For the Sullivan Court, then, libel actions do raise a constitutional problem. That problem can be expressed by a term that the Court first used in other contexts, and that Justice Goldberg employed in his concurring opinion in the Sullivan case: the “chilling effect.” The problem with libel laws is not their direct but their indirect consequences—consequences that, in the Sullivan Court’s view, impinge on the domain of the First Amendment. Libel laws may intend no more than to prevent or repair the damage caused by defamatory falsehoods, but they also have the potential to deter true and publicly useful publication—communications that the First Amendment was created to protect. After all, some people may sue for libel even when they have not really been defamed, and the fear of such suits may lead others to curtail their speech for fear of being sued.

Brennan, accordingly, observed that a “rule compelling the critic of official conduct to guarantee the truth of all his factual assertions—and to do so on pain of libel judgments virtually unlimited in amount—leads to” a serious danger of “self-censorship.” Even the traditional principle that truth is a defense against a libel claim would not ensure “that only false speech will be deterred.” The traditional standards (as we will see more fully later) required the defendant to prove the truth of his statements, and even when such statements really are true it can be difficult to establish their truth sufficiently to prevail in court. Under such libel standards, Brennan noted, “would-be critics of official conduct may be deterred from voicing their criticism, even though it is believed to be true and even though it is in fact true, because of doubt whether it can be proved in court or fear of the expense of having to do so.” In light of these considerations the Court concluded that Alabama’s libel law—which, again, was not an anomaly but instead reflected traditional standards that had prevailed widely in America since the time of the Founding—“dampen[ed] the vigor and limit[ed] the variety of public debate” and was therefore “inconsistent with the First and Fourteenth Amendments.”

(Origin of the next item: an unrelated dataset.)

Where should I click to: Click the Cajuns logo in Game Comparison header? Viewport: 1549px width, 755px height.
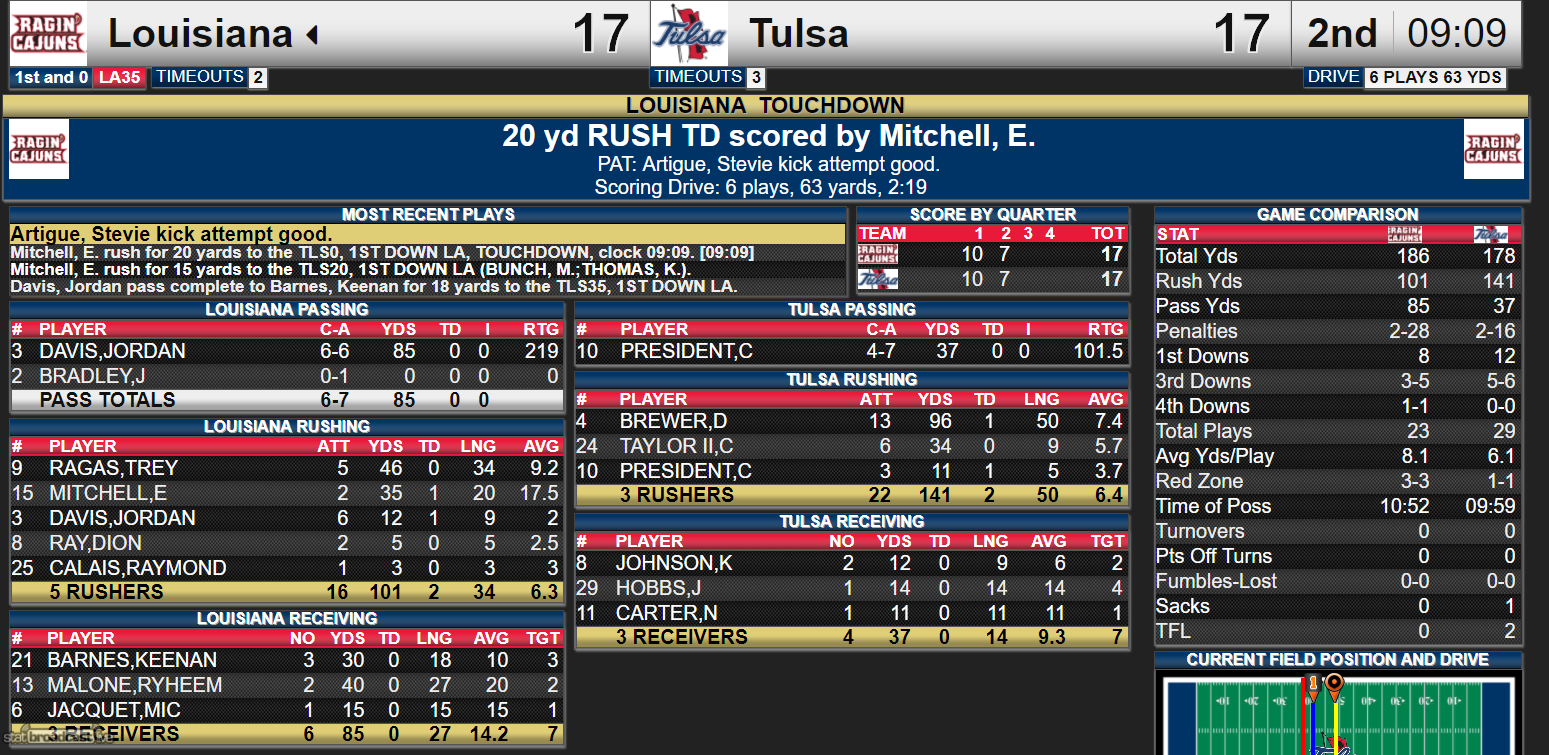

This brings us to the second way in which the Sullivan opinion departed from the traditional understanding of libel and the Constitution. The Court felt an obligation to devise and impose a remedy for the constitutional problem that it now perceived. That solution was not as radical as it might have been: the Court did not say that the Constitution simply prohibits libel suits, or that libel is completely protected by the First Amendment. The Court did not even go so far as the more limited claim that the Constitution forbids libel suits against public officials. The solution did entail, however, a serious modification of traditional libel standards. “The constitutional guarantees require,” Brennan announced, “a federal rule that prohibits a public official from recovering damages for a defamatory falsehood relating to his official conduct unless he proves that the statement was made with ‘actual malice’—that is, with knowledge that it was false or with reckless disregard of whether it was false or not.”

The Sullivan Court, then, used its ruling to create a constitutionally unprecedented two-tier system of libel law. Henceforward, the ordinary person could win a libel judgment by showing that he was the victim of a defamatory falsehood, but a public official could not. The latter would have to show not only that he had been injured by a defamatory and false publication, but also that the publisher had lied deliberately, or at least had published with “reckless disregard” for the truth or falsehood of the injurious claim.